Packet Design this week will unveil a product designed to alleviate the security and reliability issues associated with the Border Gateway Protocol (BGP), the routing protocol used by virtually all network routers for communication between service provider and large enterprise domains.

 The company's BGP Scalable Transport (BST) protocol is intended to streamline communication of BGP routing information, thereby improving security and reliability, Packet Design says. BST works with, but requires no changes to, any router vendor's existing BGP implementation.  

Packet Design has applied for several patents on BST.

BGP security and scalability is a major concern for service providers, enterprises and the federal government.
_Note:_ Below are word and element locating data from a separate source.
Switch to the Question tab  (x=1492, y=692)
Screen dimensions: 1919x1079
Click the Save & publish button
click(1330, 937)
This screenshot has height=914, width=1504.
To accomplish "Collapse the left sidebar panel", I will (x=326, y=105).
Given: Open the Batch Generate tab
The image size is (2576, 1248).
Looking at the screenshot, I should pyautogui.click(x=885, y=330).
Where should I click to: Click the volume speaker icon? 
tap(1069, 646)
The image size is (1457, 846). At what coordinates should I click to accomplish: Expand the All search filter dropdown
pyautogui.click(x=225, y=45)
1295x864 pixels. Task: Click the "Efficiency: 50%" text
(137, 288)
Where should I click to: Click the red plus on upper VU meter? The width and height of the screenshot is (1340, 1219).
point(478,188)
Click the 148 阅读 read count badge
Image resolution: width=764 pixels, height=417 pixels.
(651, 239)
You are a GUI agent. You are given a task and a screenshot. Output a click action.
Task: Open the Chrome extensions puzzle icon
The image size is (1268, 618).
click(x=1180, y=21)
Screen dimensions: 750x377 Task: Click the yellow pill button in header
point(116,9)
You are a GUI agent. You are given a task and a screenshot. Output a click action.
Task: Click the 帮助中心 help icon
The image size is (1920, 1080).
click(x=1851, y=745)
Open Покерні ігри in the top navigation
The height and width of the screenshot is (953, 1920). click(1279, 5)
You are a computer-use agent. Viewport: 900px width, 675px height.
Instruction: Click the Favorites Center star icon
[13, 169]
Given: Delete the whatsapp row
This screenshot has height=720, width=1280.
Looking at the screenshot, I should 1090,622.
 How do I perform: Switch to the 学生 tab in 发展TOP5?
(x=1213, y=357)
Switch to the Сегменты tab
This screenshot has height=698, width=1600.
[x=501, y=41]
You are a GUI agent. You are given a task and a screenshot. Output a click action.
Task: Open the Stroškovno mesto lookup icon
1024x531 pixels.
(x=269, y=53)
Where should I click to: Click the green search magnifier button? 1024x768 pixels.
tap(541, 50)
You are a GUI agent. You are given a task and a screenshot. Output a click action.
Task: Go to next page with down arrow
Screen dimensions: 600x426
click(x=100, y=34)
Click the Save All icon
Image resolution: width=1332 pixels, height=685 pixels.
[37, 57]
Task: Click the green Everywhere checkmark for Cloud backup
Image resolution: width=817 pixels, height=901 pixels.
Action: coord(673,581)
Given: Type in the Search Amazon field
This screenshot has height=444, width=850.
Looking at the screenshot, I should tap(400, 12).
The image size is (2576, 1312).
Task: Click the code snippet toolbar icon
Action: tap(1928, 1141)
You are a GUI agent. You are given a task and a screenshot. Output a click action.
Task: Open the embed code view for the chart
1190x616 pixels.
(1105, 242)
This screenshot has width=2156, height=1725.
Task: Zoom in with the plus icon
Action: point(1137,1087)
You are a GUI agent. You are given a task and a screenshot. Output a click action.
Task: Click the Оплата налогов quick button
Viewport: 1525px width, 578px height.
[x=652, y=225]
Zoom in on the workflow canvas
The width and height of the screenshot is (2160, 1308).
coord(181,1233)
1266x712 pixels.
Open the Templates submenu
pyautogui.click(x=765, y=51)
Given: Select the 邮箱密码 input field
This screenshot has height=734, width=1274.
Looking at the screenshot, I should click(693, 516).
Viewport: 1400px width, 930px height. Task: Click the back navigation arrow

Richard Clarke, Special Advisor to the President for Cyberspace Security, says the U.S. government should fund the IETF’s work on Internet security and establish testbeds for resultant products.

“Right now, (BGP) doesn’t use authentication or encryption,” Clarke says. “That poses a potential vulnerability, which people have been aware of and talking about for years but no one has done anything to fix yet. So there are two problems, they’re related, and we’re interested in solutions that facilitate both of them.”

 Packet Design’s solution, BST, augments BGP with a new transport mechanism alongside the one it currently uses, the Transport Control Protocol (TCP).  As a point-to-point protocol, TCP sends data from one sender to one receiver.  A connection must be kept open between every pair of routers, and many copies of the same information travel across the network simultaneously, rapidly eating up router resources, Packet Design asserts.

Security is compromised, both because the routers lack the capacity to do resource-heavy authentication and encryption while managing such large numbers of connections, and because peering exposes routing services and leaves the network routers vulnerable to attacks, the company claims.  Reliability suffers as well, because the failure of even one TCP connection leads to the exchange of large routing tables, causing large-scale ripple effects across the network, Packet Design says.

The company's BGP transport alternative is BST, which transmits information using a technique known as "flooding." Instead of a message being sent from an originating router to every other router in the network, it is sent only to the first router's immediate "neighbor" routers, which in turn send it to their neighbors, and so on.